Retype these lines exactly as they appear.
^^^^
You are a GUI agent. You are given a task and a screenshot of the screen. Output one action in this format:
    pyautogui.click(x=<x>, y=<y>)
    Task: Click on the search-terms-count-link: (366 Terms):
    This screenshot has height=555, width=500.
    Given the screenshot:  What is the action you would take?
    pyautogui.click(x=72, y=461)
^^^^
Finished task ▸
You are a GUI agent. You are given a task and a screenshot of the screen. Output one action in this format:
    pyautogui.click(x=<x>, y=<y>)
    Task: Click on the search-terms-count-link: (366 Terms):
    This screenshot has height=555, width=500.
    Given the screenshot:  What is the action you would take?
    pyautogui.click(x=72, y=461)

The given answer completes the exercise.